Getting Data from the World Bank Website using Python and Pandas-Datareader Module

Independent Data Analysis Project

Published

May 18, 2025

Modified

May 18, 2025

Executive Summary

This article demonstrates how to access and analyze global development indicators from the World Bank using Python’s pandas-datareader module. We walk through package installation, querying available countries and indicators, and extracting time-series data for selected metrics. Using real-world examples such as GDP per capita, life expectancy, and access to electricity, we illustrate how to generate insightful visualizations that highlight stark regional disparities—particularly between Sub-Saharan Africa and Europe. The approach outlined provides a reproducible workflow for data analysts, researchers, and policy professionals seeking to work with high-quality international development data in Python. The article concludes with suggestions for deeper analysis and integration with geospatial and statistical tools.

Keywords

Data analysis, Python, Pandas, Pandas-datareader, Seaborn, Numpy, Descriptive Analysis, Data Science, Machine Learning, Scikit-learn, K-Nearest neigbors (KNN)

Background

Accessing high-quality, reliable, and up-to-date economic and development data is critical for research, policy analysis, and informed decision-making. The World Bank is a key source of such data, offering thousands of indicators spanning multiple dimensions of development, from poverty to education, environment, trade, and infrastructure.

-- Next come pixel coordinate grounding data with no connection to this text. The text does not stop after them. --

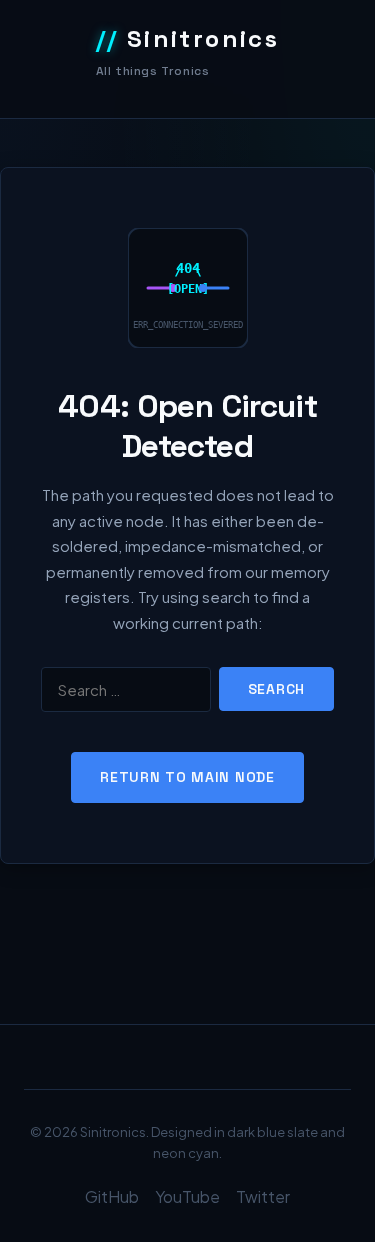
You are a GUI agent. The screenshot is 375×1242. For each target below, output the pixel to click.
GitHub (112, 1196)
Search (276, 689)
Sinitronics (188, 38)
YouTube (187, 1196)
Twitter (263, 1196)
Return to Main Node (187, 777)
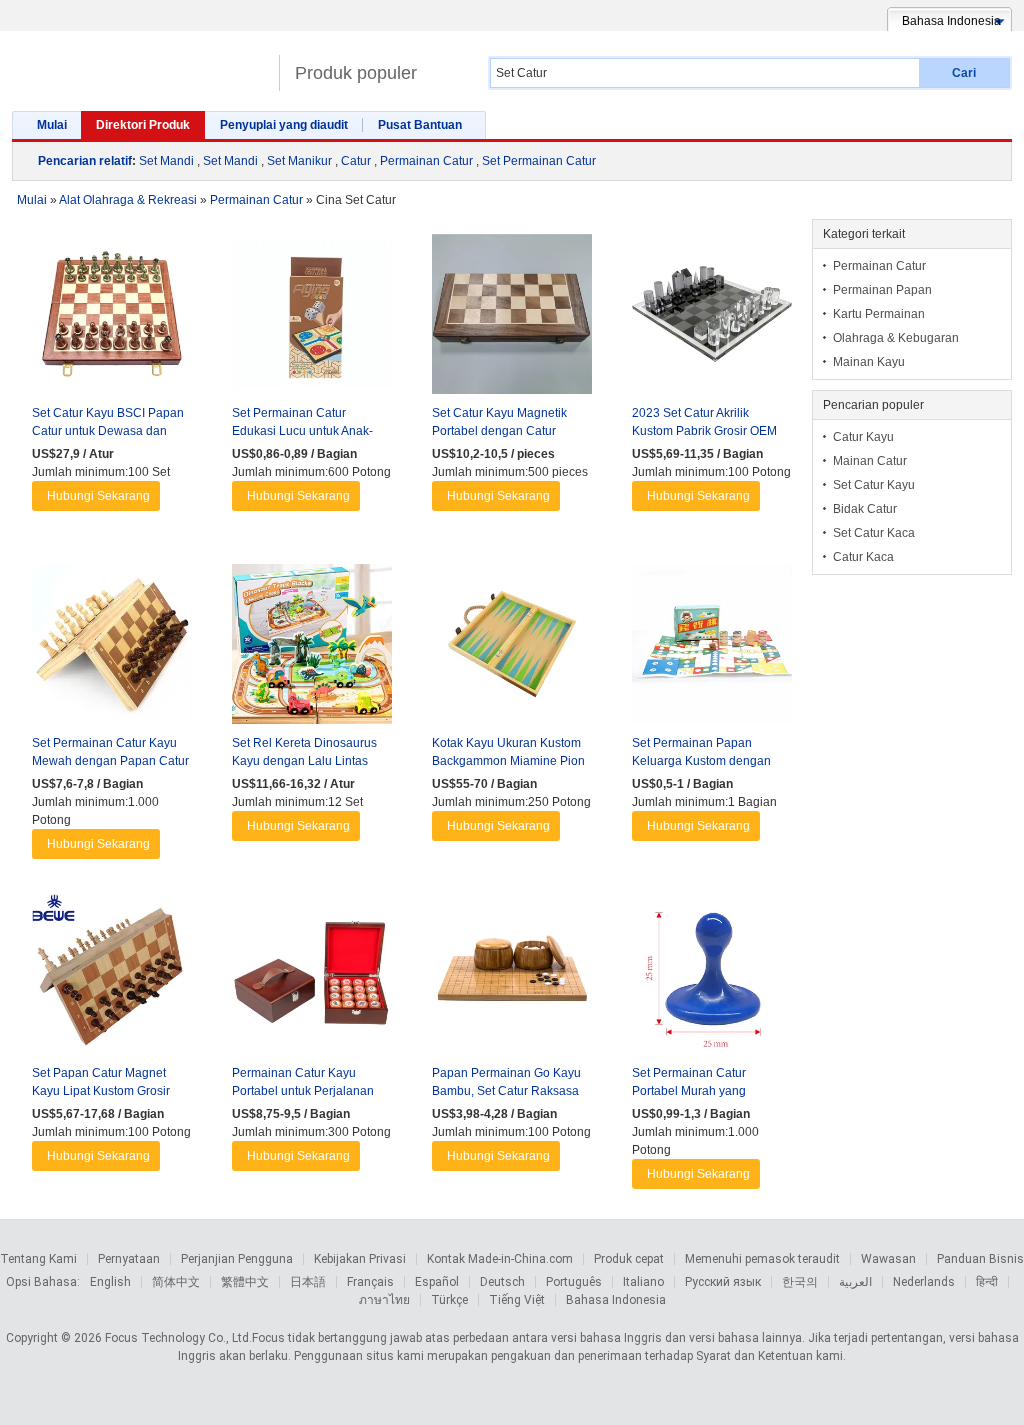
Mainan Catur (870, 461)
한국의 (800, 1282)
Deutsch (502, 1282)
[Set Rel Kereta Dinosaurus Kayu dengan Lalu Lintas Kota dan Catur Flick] (312, 649)
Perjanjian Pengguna (237, 1259)
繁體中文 (245, 1282)
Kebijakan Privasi (360, 1259)
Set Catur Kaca (874, 533)
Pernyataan (129, 1259)
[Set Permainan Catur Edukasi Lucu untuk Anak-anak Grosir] (312, 319)
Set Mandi (166, 161)
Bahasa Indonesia (616, 1300)
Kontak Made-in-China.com (500, 1259)
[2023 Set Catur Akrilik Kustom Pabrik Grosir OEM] (712, 319)
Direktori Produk (143, 125)
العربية (855, 1282)
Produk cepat (629, 1259)
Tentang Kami (38, 1259)
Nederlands (924, 1282)
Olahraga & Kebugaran (896, 338)
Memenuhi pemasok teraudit (762, 1259)
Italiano (643, 1282)
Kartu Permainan (879, 314)
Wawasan (888, 1259)
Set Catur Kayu (874, 485)
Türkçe (449, 1300)
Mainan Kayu (869, 362)
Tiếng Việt (517, 1300)
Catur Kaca (863, 557)
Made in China (140, 64)
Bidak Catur (865, 509)
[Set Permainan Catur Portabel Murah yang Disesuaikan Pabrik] (712, 979)
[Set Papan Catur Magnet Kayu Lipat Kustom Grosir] (112, 979)
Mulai (52, 125)
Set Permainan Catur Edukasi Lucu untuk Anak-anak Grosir (302, 431)
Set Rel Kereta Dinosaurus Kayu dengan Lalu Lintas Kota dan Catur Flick (304, 761)
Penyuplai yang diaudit (284, 125)
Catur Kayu (863, 437)
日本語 (308, 1282)
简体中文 (176, 1282)
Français (370, 1282)
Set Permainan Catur (539, 161)
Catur (356, 161)
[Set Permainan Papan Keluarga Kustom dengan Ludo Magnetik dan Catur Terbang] (712, 649)
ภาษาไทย (384, 1300)
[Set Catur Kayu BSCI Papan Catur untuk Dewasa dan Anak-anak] (112, 319)
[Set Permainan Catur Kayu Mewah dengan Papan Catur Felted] (112, 649)
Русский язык (723, 1282)
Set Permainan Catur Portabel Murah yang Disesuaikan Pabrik (689, 1091)
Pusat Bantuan (420, 125)
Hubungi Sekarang (98, 496)
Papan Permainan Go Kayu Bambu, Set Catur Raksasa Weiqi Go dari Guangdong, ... (510, 1091)
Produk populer (356, 73)
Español (437, 1282)
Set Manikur (299, 161)
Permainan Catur (426, 161)
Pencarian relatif (85, 161)
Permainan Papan (882, 290)
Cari (964, 73)
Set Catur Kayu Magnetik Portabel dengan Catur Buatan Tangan (499, 431)
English (110, 1282)
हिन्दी (987, 1282)
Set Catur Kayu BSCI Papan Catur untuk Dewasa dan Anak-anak (108, 431)
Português (574, 1282)
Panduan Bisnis (980, 1259)
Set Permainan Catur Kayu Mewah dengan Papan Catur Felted (110, 761)
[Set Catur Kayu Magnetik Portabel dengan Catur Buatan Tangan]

In this article, we explore how to programmatically access the World Bank databases using Python, with a specific focus on the pandas-datareader module. We will cover package installation, data querying, and visual representation of selected indicators—highlighting regional disparities, such as between Europe and Sub-Saharan Africa.

Installing the Package

Depending on your operating system and environment setup, you can install the required packages using pip. Open the terminal or command prompt and run the following commands:

pip install pandas
pip install numpy
pip install matplotlib
pip install seaborn
pip install pandas-datareader

If you are using the Anaconda distribution, the packages can also be installed via the Anaconda Navigator or using conda install commands in the terminal.

Loading the Packages

Import the necessary libraries to facilitate data acquisition, manipulation, and visualization.

import pandas as pd
import matplotlib.pyplot as plt
import seaborn as sns
from pandas_datareader import wb
import datetime

Getting the Data

Countries Represented in the Database

Let us begin by exploring all the countries and regions available in the World Bank database.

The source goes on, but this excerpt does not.